Besonders in der Altersgruppe von ein bis drei Jahren gebe es eine Versorgungslücke. „Mein Ziel ist es, dass wir diese Lücke jetzt schließen“, sagte Nehammer wörtlich. Das koste bis ins Jahr 2030 rund 4,5 Milliarden Euro. Wie konkret die Planungen sind, ist nicht klar. Nehammer betonte, dass es nur mit Bund, Ländern und Gemeinden gemeinsam möglich wäre, dieses Ziel zu erreichen. Denn man müsse die Infrastruktur ausbauen und genügend Personal finden.

„Komplexes“ Thema zuletzt verstärkt im Fokus

Einen ähnlichen Plan hatte Nehammer in seiner ÖVP-Rede Ende März angesprochen. Dort sagte er, dass es zwar ein „ambitioniertes Ziel“ sei, aber er wolle die Kinderbetreuung ab dem ersten Lebensjahr bis 2030 in Österreich ausbauen. Im „Sommergespräch“ sagte der Parteiobmann, dass das Thema „komplex“ sei und eine große Herausforderung für die Gemeinden darstelle. Als Bund müsse man unterstützend eingreifen, betonte er. Kindergärten sind eigentlich Ländersache, der Bund leistet aber seit Jahren Zuschüsse.

Ins Detail ging der Kanzler allerdings nicht. Er betonte, dass man auch über mögliche Kooperationen nachdenken sollte, etwa zwischen vielen Gemeinden oder zwischen Unternehmen und Gemeinden. Derzeit scheitere eine flächendeckende Kinderbetreuung an der mangelnden Infrastruktur und am fehlenden Personal.
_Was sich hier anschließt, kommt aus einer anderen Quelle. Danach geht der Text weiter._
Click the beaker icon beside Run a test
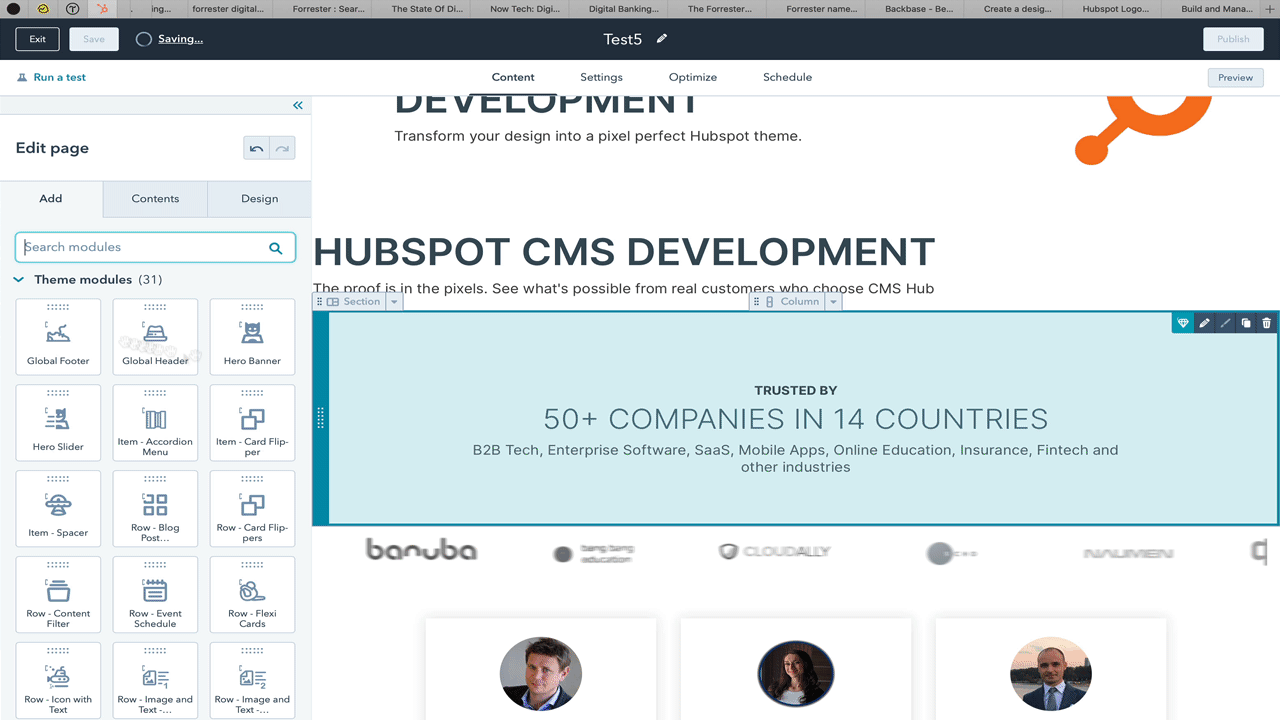 pyautogui.click(x=21, y=77)
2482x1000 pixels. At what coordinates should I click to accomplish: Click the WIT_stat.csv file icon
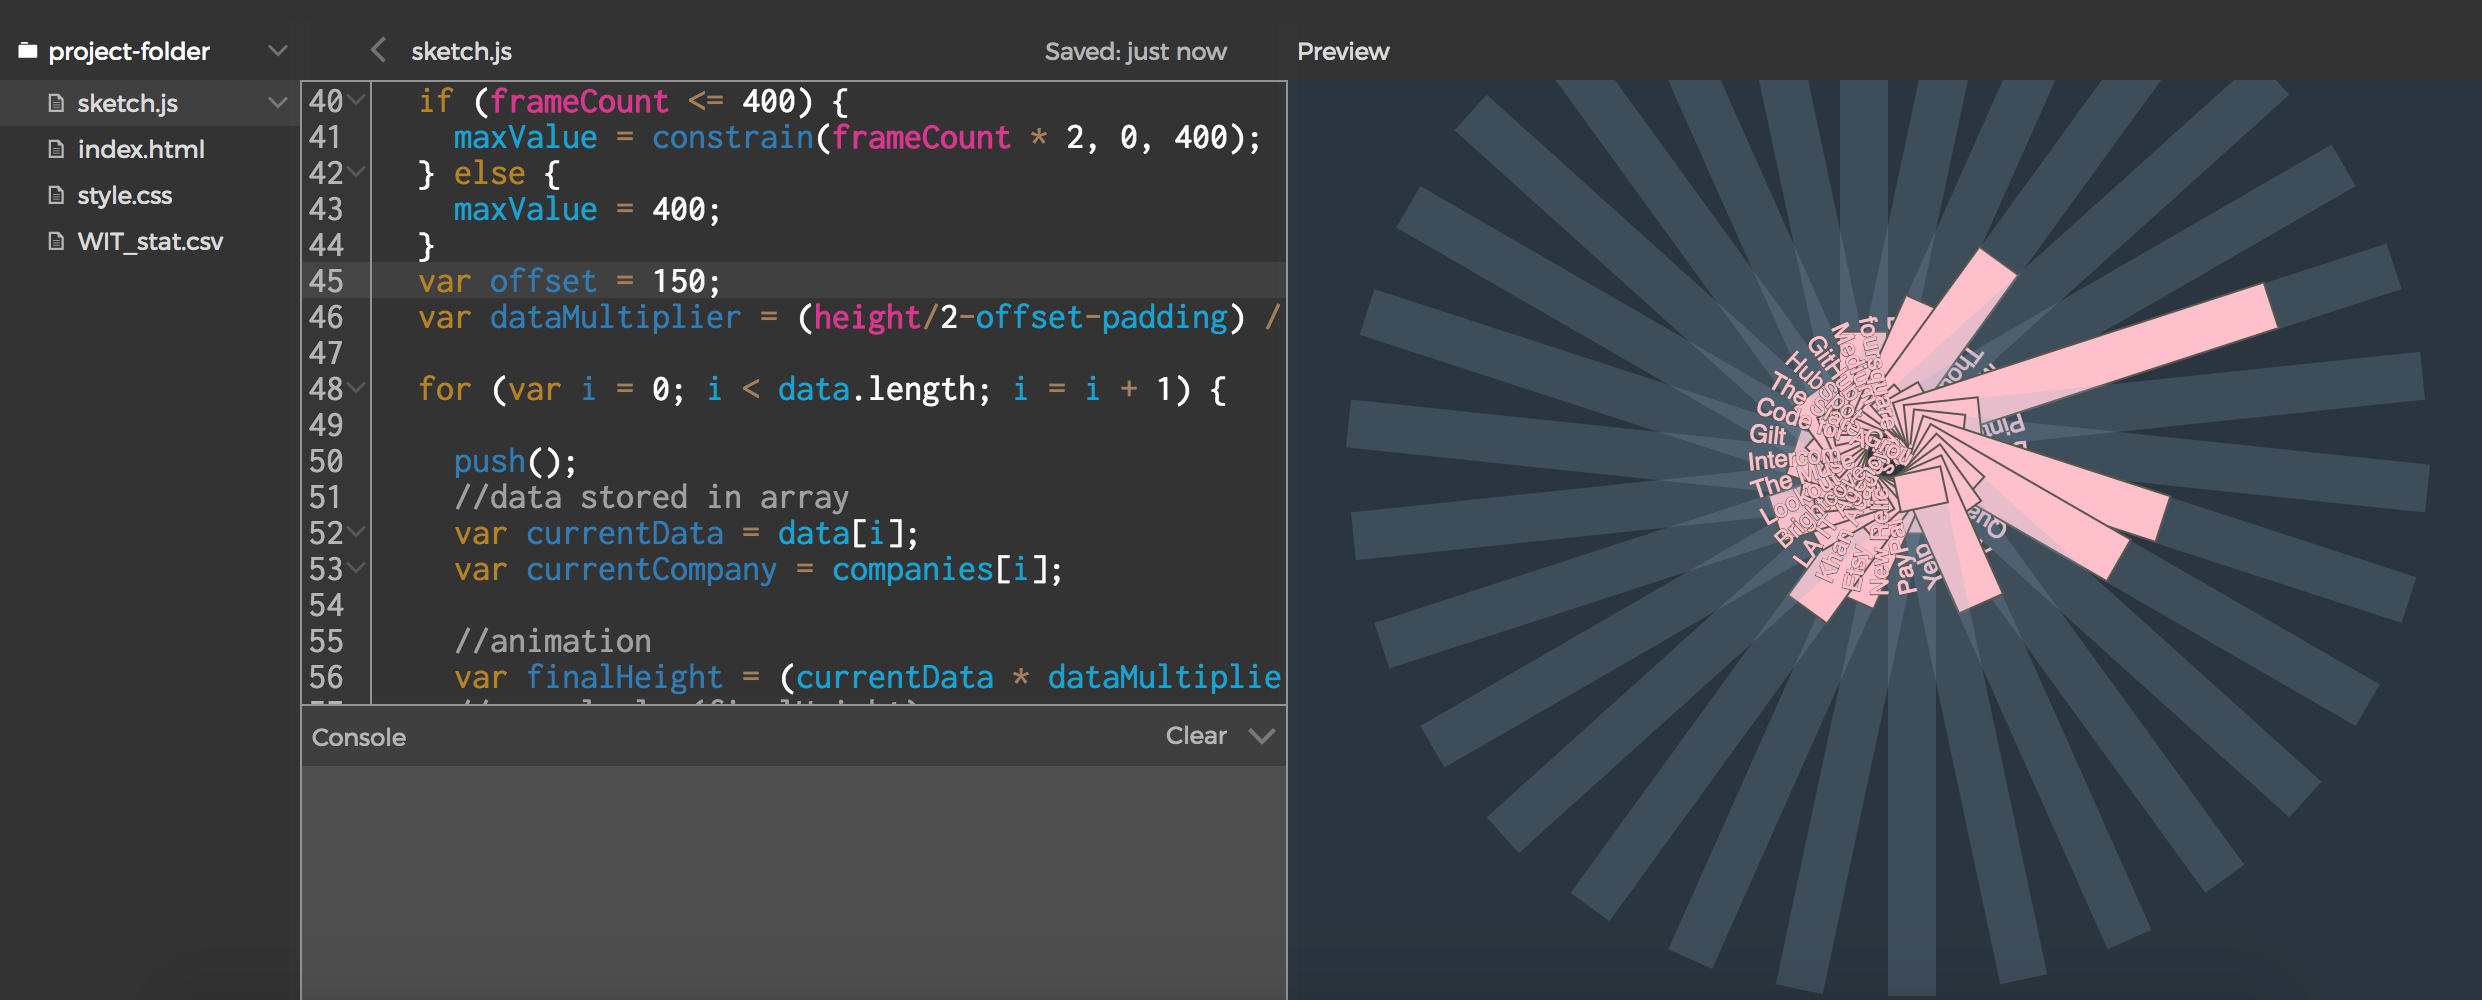(57, 241)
Nehammer will mehr Geld für Kinderbetreuung

ÖVP-Chef und Bundeskanzler Karl Nehammer hat im ORF-„Sommergespräch“ angekündigt, mehr in den Ausbau der Kinderbetreuung zu investieren.

Aus diesen Gründen würde auch ein oft geforderter Rechtsanspruch „falsche Erwartungen“ schaffen. Wenn man das Angebot habe, könne man auch über den Rechtsanspruch reden, sagte Nehammer, der den Ausbau der Betreuungsplätze auch mit dem Fachkräftemangel begründet. „Wir suchen dringend Arbeitskräfte“, deshalb gehöre auch das Thema Öffnungszeiten angegangen.
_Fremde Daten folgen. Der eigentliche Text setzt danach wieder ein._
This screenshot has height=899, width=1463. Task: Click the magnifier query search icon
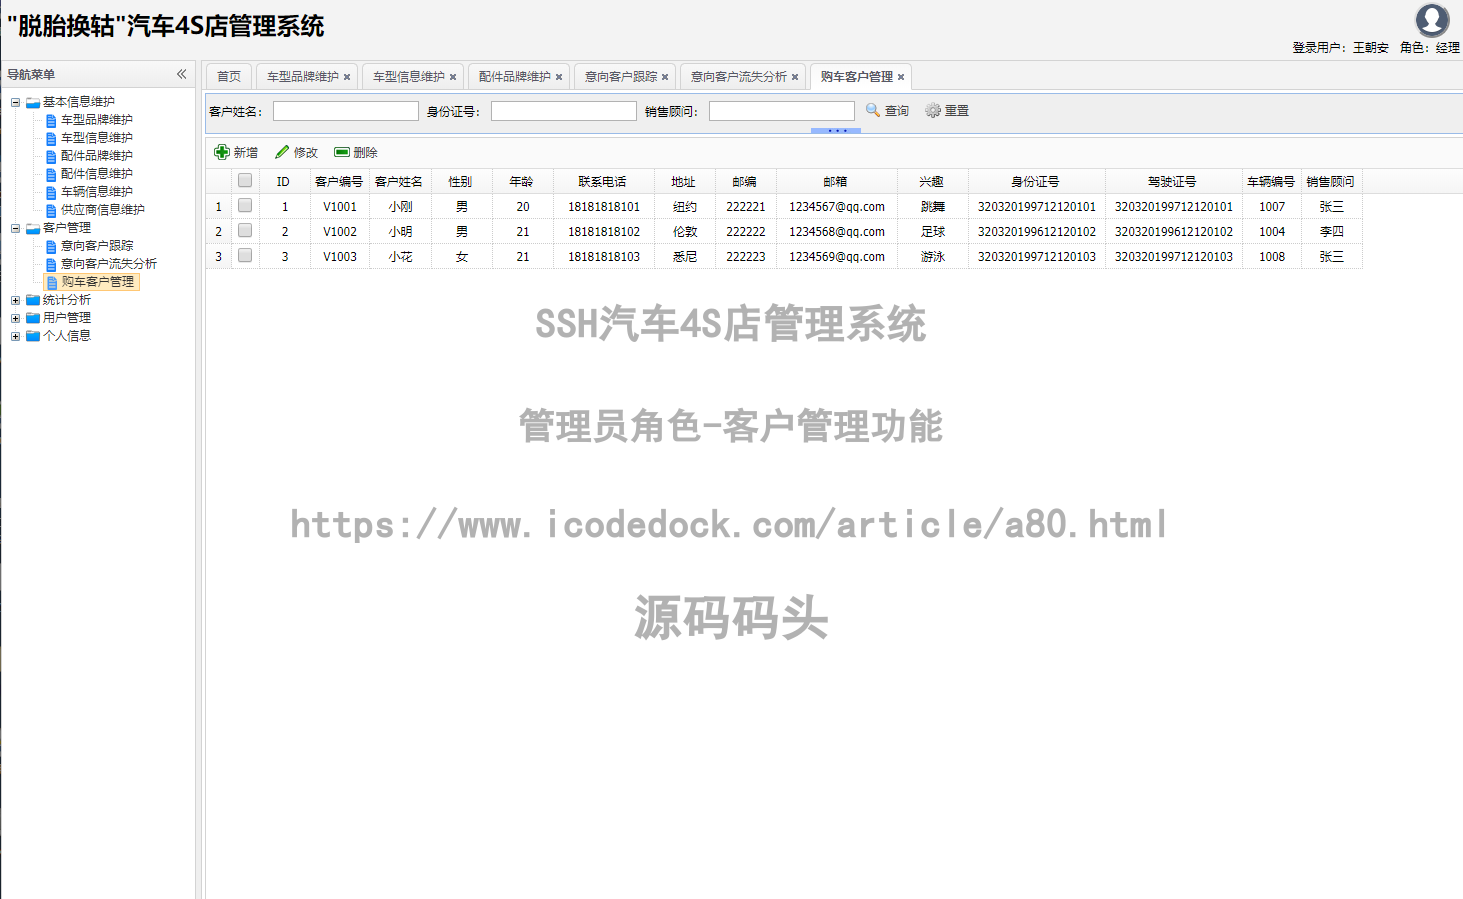coord(873,110)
Wegen des Fachkräftemangels hatte zuletzt die Wirtschaft Druck betreffend den Ausbau der Kinderbetreuung erhöht. Hierzulande liege bei der Kinderbetreuung viel im Argen, man müsse „endlich in die Gänge kommen“, befand die Wirtschaftskammer. Als Zielsetzung gab sie eine Erhöhung der Betreuungsquote der unter Dreijährigen auf 45 Prozent, eine echte Wahlfreiheit sowie die Ausweitung der Öffnungszeiten um zwei Stunden pro Tag an. Dafür habe man ein Volumen an Gesamtkosten von 6,32 Milliarden Euro bis 2030 errechnet.

Mit Klimaschutzgesetz ändert sich „per se nichts“

Neben der Kinderbetreuung wurde auch der Klimaschutz besprochen, insbesondere weil sich die Regierungsparteien seit Monaten auf kein Klimaschutzgesetz einigen können. „Da bitte ich um ein Stück weit Redlichkeit in der Beurteilung der Lage in Österreich“, sagte der ÖVP-Chef im Sommergespräch. Man sollte sich „intellektuell“ darauf verständigen, „dass das Klima global und nicht national ist“.

Nehammer: Klimaschutzgesetz allein hilft nicht

Nach Ansicht von ÖVP-Chef und Bundeskanzler Karl Nehammer bringt ein Klimaschutzgesetz „per se nichts“. Es bedürfe einer „globalen“ Handlung und Gesetzen, die auch was bewirken, so Nehammer im ORF-„Sommergespräch“.

Den Klimawandel zu verlangsamen klappe nur, wenn man viele Verbündete hat, betonte der Kanzler, der gleichzeitig auf „viele Gesetze“ verwies, die dem Klimaschutz dienten, wie etwa die ökosoziale Steuerreform und das Erneuerbare-Ausbau-Gesetz. Es brauche „globales Handeln“ und Gesetze, die „auch was bewirken“, so Nehammer. Durch ein Klimaschutzgesetz, das verbindliche Ziele zur Reduktion der Treibhausgase fixieren soll, ändere sich „per se nichts“.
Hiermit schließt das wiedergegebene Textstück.